[Extracted data entries]

---*---

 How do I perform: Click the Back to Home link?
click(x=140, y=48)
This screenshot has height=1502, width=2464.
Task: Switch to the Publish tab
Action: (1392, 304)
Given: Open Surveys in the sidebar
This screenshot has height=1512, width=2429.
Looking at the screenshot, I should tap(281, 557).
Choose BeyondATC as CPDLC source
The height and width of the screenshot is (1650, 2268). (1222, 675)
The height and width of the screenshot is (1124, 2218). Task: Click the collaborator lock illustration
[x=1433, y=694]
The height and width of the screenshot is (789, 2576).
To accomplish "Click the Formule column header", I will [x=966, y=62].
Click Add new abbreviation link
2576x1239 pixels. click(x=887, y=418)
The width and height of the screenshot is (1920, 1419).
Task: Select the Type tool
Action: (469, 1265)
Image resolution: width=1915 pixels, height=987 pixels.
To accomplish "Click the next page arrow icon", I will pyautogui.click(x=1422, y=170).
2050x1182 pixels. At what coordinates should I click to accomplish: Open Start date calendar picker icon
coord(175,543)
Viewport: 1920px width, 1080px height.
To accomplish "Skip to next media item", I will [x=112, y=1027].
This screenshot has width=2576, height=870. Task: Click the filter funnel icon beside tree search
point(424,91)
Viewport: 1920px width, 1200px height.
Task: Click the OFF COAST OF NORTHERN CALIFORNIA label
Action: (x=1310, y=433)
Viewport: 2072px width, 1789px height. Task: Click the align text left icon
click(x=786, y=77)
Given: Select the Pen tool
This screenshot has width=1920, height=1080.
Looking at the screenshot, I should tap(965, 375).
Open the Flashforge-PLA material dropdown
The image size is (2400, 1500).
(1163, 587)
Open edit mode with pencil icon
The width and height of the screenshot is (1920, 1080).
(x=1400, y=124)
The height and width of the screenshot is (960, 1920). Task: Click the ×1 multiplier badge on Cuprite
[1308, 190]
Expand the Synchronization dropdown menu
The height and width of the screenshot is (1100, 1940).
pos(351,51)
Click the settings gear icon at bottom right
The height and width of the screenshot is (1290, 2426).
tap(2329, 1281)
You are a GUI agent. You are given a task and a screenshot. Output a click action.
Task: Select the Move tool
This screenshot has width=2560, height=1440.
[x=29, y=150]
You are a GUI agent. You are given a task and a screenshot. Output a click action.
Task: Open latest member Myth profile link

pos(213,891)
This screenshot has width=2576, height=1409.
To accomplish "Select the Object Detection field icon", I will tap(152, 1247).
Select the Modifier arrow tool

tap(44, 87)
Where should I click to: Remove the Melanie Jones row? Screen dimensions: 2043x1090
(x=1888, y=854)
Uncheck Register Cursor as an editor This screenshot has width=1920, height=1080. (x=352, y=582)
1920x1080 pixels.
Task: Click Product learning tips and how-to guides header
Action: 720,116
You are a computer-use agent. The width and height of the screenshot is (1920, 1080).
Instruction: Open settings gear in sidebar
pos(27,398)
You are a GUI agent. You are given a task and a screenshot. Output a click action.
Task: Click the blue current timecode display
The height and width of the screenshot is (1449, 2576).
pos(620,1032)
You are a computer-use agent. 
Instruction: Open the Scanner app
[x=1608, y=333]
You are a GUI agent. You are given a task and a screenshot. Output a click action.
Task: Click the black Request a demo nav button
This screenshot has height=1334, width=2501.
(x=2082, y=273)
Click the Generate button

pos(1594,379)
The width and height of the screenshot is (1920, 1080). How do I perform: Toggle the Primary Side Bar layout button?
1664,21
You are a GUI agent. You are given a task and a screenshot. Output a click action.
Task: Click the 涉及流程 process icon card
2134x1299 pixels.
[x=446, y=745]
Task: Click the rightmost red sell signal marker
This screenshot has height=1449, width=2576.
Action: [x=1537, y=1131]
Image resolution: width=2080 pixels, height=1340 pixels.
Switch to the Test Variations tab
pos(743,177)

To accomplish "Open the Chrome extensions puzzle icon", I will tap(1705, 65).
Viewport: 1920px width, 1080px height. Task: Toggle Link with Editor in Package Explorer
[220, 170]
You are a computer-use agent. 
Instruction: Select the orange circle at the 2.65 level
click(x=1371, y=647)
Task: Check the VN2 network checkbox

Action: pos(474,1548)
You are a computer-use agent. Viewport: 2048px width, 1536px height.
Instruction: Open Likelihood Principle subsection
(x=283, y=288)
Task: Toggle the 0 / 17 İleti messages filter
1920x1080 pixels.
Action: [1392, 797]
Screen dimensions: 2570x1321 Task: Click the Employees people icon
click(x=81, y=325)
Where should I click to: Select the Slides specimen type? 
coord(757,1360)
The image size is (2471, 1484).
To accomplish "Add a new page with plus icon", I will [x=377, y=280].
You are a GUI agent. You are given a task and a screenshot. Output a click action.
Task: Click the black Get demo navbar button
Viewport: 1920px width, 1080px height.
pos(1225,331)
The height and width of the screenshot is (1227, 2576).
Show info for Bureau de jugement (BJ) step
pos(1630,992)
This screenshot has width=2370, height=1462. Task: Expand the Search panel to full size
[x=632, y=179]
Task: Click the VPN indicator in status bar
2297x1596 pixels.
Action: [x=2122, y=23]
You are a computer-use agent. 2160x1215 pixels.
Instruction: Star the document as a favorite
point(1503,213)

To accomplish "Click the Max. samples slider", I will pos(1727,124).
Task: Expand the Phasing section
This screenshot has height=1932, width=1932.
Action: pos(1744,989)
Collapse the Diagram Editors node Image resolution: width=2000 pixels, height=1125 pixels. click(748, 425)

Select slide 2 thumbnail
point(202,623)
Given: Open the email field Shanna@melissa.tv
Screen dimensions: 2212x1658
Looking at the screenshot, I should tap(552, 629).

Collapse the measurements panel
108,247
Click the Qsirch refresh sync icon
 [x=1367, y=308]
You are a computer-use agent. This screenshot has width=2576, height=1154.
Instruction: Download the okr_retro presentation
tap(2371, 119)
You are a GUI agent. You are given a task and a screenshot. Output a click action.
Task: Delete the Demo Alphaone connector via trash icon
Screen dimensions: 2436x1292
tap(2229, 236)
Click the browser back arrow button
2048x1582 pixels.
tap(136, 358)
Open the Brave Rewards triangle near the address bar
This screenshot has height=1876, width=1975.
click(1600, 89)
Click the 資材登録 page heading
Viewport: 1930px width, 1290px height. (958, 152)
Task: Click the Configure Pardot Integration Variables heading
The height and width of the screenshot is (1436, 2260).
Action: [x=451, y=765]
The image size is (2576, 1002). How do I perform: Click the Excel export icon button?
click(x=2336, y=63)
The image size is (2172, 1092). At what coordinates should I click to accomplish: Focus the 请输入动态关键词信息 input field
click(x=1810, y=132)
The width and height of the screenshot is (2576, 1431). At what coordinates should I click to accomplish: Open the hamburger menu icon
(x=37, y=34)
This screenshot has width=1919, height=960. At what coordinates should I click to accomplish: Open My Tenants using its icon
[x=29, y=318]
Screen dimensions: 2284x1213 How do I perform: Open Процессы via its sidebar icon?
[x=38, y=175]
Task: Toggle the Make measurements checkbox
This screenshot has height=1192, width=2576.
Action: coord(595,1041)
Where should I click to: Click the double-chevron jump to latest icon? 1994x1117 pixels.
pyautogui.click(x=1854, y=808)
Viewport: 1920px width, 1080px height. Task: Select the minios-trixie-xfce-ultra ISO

---*---

● **Exercise requirements**: Among the records above, find each line holding "resolution" and list it.

● **Answer for the task**:
Image resolution: width=1915 pixels, height=987 pixels.
Image resolution: width=2080 pixels, height=1340 pixels.
Collapse the Diagram Editors node Image resolution: width=2000 pixels, height=1125 pixels. click(748, 425)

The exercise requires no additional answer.